Render the material, starting at its first line and ending at the line containing "pos(1286,258)", as a JSON list of strings with one string per line. Leave out blank lines.
★ ★ ★
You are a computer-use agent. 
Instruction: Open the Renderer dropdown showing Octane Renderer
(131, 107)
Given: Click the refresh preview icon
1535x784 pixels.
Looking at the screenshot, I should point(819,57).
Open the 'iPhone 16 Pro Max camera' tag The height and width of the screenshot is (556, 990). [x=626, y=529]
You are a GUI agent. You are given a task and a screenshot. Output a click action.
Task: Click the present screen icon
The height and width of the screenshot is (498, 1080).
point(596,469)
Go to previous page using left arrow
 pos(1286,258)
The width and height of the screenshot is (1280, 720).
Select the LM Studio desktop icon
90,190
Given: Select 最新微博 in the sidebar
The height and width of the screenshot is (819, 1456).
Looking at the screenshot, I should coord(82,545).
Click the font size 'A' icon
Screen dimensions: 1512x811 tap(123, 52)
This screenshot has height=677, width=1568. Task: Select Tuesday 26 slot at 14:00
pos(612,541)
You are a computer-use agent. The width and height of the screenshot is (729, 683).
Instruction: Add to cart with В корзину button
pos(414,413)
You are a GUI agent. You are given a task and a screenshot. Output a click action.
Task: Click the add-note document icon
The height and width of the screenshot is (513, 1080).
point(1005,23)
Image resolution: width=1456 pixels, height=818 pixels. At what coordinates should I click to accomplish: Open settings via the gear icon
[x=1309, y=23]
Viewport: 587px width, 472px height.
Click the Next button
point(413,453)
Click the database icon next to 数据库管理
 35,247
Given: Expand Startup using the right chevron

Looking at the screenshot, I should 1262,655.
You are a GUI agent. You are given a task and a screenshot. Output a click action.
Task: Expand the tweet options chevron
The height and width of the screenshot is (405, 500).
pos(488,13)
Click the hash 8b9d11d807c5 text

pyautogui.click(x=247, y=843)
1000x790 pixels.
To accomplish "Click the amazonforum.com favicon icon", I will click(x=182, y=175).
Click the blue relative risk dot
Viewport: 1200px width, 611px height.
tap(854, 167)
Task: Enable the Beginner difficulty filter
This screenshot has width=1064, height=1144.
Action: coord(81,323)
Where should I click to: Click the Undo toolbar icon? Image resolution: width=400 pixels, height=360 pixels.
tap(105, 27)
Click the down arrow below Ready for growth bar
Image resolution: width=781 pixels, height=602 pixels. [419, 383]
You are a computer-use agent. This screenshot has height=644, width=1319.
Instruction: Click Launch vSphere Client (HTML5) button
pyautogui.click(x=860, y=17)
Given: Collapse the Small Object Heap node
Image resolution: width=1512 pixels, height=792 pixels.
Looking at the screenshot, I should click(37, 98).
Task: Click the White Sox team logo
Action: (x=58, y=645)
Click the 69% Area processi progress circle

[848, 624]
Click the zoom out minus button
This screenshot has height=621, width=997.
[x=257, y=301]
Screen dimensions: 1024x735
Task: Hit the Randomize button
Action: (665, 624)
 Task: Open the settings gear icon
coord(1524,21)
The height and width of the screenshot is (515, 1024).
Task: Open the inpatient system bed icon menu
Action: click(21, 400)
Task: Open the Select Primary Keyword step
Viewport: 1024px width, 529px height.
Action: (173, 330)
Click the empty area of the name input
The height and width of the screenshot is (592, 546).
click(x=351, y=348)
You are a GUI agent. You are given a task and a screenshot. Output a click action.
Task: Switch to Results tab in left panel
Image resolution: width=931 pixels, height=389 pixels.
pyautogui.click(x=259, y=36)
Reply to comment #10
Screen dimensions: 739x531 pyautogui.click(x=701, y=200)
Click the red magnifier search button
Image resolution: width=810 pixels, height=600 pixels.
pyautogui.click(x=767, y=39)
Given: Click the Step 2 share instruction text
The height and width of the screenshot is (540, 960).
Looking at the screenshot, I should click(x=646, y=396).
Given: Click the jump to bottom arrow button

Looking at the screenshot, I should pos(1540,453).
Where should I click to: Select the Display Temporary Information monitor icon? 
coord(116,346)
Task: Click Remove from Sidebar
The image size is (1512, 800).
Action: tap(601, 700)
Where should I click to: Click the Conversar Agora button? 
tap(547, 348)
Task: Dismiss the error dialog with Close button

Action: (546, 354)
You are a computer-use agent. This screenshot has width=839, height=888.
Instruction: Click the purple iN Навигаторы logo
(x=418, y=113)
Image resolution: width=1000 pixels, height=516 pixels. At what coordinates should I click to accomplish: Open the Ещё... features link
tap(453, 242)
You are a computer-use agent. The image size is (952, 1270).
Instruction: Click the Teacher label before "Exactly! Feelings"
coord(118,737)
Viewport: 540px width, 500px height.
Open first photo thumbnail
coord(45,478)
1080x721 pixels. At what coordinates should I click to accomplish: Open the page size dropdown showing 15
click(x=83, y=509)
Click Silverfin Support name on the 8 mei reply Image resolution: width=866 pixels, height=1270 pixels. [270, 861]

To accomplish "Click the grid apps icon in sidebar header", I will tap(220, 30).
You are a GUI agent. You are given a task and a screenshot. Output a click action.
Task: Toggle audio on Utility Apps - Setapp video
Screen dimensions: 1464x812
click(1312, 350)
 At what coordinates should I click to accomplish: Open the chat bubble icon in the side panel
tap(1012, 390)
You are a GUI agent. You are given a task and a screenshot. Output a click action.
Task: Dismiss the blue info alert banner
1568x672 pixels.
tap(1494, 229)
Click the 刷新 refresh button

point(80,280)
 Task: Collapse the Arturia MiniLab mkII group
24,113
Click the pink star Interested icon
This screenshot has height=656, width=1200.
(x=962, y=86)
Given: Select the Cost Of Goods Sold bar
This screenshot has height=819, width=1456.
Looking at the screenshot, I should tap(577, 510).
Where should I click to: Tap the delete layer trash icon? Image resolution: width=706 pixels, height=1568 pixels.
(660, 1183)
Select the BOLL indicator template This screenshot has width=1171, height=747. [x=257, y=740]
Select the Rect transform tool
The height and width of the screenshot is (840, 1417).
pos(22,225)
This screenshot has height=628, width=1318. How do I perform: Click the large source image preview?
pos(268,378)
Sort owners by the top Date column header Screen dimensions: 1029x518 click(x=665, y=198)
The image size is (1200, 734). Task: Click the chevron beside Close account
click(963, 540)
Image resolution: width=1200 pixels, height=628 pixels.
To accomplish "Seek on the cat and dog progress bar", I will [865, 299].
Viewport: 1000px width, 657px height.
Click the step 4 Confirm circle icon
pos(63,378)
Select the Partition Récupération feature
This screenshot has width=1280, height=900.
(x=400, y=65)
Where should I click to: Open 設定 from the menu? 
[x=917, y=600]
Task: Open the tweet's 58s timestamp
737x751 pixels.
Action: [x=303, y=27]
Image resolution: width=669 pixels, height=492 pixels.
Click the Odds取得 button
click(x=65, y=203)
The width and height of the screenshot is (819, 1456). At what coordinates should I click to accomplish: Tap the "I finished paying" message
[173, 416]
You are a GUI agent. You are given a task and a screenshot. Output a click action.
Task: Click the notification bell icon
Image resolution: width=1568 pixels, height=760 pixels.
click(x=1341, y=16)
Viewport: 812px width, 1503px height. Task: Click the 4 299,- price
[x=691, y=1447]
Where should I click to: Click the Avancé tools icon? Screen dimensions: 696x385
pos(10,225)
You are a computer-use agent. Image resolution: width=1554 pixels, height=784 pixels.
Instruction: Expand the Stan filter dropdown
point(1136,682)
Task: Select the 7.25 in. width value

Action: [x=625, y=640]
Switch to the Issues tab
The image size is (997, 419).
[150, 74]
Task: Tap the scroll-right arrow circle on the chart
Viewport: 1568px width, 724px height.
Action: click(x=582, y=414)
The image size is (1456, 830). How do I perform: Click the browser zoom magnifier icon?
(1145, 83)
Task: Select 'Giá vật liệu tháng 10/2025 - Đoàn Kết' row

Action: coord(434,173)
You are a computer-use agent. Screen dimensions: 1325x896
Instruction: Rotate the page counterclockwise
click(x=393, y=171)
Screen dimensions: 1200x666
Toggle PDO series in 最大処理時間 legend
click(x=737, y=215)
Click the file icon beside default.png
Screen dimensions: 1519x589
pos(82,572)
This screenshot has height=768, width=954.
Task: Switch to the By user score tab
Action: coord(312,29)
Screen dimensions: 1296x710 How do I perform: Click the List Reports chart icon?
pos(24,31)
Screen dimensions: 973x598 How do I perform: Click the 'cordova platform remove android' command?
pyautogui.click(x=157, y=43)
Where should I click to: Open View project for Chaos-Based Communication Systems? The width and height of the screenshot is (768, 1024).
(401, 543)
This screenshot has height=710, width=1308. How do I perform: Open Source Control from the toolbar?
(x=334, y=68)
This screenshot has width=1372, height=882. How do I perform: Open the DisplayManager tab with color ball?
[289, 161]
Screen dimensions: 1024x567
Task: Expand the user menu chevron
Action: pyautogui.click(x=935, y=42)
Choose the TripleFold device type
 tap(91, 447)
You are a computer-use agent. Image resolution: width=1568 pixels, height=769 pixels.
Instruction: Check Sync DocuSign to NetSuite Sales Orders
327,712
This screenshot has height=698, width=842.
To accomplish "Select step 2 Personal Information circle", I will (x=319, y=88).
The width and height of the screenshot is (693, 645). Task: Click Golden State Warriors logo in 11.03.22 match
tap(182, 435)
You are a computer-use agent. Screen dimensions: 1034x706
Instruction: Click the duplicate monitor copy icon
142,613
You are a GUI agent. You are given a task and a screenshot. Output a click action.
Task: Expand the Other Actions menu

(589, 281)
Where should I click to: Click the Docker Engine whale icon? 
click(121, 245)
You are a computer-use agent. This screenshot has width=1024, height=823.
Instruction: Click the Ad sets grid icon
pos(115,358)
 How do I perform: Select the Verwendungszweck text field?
★ ★ ★
Completed exercise =
[
  "You are a computer-use agent. ",
  "Instruction: Open the Renderer dropdown showing Octane Renderer",
  "(131, 107)",
  "Given: Click the refresh preview icon",
  "1535x784 pixels.",
  "Looking at the screenshot, I should point(819,57).",
  "Open the 'iPhone 16 Pro Max camera' tag The height and width of the screenshot is (556, 990). [x=626, y=529]",
  "You are a GUI agent. You are given a task and a screenshot. Output a click action.",
  "Task: Click the present screen icon",
  "The height and width of the screenshot is (498, 1080).",
  "point(596,469)",
  "Go to previous page using left arrow",
  " pos(1286,258)"
]